- WHAT YOU SHOULD DO:
Where in the records does the word "sidebar" occur? Copy each line in which it does.

** SUPPLIED RECORDS follows **

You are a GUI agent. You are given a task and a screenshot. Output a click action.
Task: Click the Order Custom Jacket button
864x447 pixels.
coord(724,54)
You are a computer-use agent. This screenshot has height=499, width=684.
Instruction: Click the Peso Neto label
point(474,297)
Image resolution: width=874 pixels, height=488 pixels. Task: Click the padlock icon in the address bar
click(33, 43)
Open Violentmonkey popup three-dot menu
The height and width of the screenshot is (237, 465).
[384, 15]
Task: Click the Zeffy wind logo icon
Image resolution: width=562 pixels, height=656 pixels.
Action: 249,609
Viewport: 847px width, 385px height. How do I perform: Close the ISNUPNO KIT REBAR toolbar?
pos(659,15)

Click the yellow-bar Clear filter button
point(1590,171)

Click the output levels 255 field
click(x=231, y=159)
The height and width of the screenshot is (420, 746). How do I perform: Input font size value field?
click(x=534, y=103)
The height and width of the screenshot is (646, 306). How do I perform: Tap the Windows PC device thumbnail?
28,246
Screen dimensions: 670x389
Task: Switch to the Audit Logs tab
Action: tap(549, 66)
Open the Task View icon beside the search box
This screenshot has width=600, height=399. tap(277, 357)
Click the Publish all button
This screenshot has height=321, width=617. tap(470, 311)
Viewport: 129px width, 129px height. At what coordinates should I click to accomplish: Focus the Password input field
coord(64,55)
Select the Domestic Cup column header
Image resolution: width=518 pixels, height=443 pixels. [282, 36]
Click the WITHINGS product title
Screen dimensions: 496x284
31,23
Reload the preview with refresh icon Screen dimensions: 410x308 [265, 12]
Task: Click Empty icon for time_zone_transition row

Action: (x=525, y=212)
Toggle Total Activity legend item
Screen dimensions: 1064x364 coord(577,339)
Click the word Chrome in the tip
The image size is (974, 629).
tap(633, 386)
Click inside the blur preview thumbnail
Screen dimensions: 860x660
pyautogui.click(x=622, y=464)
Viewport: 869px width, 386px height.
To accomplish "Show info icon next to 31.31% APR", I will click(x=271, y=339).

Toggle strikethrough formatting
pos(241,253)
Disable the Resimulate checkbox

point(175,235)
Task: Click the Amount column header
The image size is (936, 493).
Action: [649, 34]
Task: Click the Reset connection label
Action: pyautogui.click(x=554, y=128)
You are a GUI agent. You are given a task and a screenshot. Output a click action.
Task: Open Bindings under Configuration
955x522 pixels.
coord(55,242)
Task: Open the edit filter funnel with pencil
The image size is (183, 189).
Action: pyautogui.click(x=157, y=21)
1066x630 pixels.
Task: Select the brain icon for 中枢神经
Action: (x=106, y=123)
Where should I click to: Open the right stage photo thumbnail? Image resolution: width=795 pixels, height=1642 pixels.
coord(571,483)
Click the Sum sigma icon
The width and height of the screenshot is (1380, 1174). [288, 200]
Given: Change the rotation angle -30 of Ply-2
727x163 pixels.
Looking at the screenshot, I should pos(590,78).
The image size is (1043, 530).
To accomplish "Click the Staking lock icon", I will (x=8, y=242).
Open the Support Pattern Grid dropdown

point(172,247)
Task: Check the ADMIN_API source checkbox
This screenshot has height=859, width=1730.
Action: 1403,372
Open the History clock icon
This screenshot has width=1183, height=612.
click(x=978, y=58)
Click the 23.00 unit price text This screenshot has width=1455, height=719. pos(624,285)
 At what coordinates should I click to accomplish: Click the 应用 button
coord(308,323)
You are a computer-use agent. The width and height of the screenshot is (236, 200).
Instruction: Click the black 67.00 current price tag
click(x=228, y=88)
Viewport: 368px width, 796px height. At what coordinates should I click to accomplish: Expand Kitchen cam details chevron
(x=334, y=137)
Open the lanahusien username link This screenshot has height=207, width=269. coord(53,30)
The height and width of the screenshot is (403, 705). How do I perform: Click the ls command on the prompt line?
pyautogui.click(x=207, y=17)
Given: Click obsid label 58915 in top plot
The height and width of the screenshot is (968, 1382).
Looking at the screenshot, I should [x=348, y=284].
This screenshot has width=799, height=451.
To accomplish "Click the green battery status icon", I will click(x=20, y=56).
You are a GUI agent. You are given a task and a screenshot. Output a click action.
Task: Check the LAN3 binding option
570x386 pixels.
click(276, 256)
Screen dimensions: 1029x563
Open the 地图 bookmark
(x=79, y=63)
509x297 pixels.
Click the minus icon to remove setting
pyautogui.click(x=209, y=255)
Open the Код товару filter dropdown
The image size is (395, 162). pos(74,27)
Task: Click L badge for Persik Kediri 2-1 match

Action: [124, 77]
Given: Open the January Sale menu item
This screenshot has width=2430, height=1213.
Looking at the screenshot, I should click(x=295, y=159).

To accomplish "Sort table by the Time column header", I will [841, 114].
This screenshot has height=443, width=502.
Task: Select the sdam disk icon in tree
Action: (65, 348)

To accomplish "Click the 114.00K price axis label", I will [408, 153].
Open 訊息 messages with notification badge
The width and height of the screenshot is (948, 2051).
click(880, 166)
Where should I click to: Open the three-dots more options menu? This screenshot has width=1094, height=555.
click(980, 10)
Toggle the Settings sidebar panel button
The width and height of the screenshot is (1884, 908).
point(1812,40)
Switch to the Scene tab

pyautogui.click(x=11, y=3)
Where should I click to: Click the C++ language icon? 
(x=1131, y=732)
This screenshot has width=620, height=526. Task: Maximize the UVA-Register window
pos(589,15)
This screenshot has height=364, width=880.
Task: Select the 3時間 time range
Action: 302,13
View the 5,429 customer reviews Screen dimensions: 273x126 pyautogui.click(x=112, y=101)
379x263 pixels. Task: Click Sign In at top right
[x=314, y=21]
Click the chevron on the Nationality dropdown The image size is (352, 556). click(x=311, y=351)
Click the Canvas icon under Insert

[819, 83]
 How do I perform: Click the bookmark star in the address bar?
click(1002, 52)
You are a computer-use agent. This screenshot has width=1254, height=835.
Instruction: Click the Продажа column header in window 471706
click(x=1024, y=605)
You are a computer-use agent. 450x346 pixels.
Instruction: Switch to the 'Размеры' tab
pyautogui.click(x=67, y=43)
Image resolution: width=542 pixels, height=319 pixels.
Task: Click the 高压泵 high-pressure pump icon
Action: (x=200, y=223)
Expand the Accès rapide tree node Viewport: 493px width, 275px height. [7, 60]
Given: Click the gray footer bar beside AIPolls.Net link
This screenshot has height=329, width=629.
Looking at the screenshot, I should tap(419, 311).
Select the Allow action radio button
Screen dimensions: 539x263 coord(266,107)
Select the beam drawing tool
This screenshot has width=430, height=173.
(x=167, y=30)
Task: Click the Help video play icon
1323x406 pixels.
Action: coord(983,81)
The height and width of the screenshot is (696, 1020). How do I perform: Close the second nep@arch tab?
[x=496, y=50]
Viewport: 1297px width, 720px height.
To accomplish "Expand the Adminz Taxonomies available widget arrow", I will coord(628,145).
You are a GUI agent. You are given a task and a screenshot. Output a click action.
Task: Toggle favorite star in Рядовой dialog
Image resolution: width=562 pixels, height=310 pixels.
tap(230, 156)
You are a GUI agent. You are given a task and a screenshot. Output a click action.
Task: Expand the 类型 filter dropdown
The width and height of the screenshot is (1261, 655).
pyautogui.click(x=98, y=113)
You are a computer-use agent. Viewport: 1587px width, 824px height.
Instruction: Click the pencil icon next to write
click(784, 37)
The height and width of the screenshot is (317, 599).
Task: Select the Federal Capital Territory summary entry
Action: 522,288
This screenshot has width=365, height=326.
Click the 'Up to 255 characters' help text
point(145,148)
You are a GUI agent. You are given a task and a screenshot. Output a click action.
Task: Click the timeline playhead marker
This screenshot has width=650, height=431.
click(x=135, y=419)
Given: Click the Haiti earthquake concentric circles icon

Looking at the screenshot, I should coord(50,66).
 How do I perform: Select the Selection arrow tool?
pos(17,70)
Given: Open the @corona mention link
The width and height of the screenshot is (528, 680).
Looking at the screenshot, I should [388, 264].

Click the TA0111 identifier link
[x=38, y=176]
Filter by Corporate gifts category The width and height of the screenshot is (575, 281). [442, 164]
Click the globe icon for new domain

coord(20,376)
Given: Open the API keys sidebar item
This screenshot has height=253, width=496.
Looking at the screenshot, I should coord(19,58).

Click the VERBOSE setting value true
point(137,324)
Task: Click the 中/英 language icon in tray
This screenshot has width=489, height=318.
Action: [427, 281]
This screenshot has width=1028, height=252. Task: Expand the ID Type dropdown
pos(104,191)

** End of SUPPLIED RECORDS **

- SOLUTION FOR THIS EXERCISE:
Toggle the Settings sidebar panel button
Given: Open the API keys sidebar item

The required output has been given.